Performance Blog

Memcached Performance on Sun’s Nehalem System

Posted on: April 18, 2009

Memcached
is the de-facto distributed caching server used to scale many web2.0
sites today. With the requirement to support a very large number of
users as sites grow, memcached aids scalability by effectively cutting
down on MySQL traffic and improving response times.

Memcached
is a very light-weight server but is known not to scale beyond 4-6
threads. Some scalability improvements have gone into the 1.3 release
(still in beta). With the new Intel Nehalem based systems improved
hyper-threading providing twice as much performance as current systems,
we were curious to see how memcached would perform on these systems. So we ran some tests, the results of which are shown below :

Memcached Thruput with Threads

memcached 1.3.2 does scale slightly better than 1.2.5 after 4 threads. However,
both versions reach their peak at 8 threads with 1.3.2 giving about 14%
better throughput at 352,190 operations/sec.

The improvements made to per-thread stats certainly have helped as we no longer see stats_lock at the top of the profile. That honor now goes to cache_lock.
With the increased performance of new systems making 350K ops/sec
possible, breaking up of this (and other) lock(s) in memcached is
necessary to improve scalability.

::::::

The request —
Resume the blog post on memcached performance on Sun's Nehalem system, picking up after its final sentence.

Dataset excerpt:

::::::

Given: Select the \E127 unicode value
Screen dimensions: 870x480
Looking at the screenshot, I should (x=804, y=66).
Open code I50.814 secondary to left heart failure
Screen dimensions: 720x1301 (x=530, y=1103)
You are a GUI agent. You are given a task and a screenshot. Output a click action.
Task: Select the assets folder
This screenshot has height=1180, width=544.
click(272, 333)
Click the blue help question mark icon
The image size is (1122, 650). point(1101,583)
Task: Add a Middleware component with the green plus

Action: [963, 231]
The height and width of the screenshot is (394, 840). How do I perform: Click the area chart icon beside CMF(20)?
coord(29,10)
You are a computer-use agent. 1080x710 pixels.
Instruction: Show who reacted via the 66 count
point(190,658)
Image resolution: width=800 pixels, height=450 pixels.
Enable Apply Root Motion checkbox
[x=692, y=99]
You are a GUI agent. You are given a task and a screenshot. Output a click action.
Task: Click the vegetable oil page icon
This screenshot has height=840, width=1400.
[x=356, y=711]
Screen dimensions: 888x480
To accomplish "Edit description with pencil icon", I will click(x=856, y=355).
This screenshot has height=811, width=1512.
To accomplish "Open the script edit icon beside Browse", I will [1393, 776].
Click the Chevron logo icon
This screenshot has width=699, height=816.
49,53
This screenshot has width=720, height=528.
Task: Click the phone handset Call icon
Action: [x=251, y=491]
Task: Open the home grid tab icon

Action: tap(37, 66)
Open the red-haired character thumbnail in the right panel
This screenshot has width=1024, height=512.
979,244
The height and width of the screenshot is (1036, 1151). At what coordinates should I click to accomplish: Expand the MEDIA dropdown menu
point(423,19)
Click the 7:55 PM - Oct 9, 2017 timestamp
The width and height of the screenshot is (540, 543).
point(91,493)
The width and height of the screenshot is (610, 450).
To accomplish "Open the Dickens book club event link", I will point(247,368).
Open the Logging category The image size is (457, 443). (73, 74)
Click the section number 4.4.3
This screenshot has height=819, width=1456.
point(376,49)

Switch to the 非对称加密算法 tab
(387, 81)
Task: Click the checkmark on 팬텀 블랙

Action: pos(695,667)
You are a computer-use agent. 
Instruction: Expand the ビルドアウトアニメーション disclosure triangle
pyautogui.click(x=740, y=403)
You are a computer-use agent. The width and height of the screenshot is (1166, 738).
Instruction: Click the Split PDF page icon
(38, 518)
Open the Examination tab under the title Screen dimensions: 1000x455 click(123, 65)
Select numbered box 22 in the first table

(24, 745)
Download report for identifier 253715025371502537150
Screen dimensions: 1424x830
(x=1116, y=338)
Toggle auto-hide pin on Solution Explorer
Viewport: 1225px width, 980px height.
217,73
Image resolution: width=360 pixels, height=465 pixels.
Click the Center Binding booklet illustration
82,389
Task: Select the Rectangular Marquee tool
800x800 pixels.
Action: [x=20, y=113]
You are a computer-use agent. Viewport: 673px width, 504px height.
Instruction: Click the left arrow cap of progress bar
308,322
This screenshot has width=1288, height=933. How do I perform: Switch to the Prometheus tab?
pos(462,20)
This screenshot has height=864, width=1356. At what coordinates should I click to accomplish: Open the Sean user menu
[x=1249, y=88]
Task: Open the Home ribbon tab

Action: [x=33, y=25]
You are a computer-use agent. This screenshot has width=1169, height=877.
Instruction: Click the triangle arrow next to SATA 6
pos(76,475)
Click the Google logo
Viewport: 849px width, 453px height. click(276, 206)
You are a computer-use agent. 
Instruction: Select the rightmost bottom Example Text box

::::::

Result of the exercise —
Test Details

A single instance of memcached was run on a SunFire X2270
(2 socket Nehalem) with 48GB of memory and an Oplin 10G card. Several
external client systems were used to drive load against the server
using an internally developed Memcached benchmark. More on the
benchmark later.
The clients connected to the server using a single 10 Gigabit Ethernet
link. At the maximum throughput of 350K, the network was about 52%
utilized and the server was 62% utilized. So there is plenty of
head-room on this system to handle a much higher load if memcached
could scale better. Of course, it is possible to run multiple instances
of memcached to get better performance and better utilize the system
resources and we plan to do that next. It is important to note that
utilizing these high performance systems effectively for memcached will
require the use of 10 GBE interfaces.

Benchmark Details

The Memcached benchmark we ran is based on Apache Olio – a web2.0 workload. I recently showcased
results from Olio on Nehalem systems as well. Since Olio is a complex
multi-tier workload, we extracted the memcached part to more easily
test it in a stand-alone environment. This gave rise to our Memcached benchmark.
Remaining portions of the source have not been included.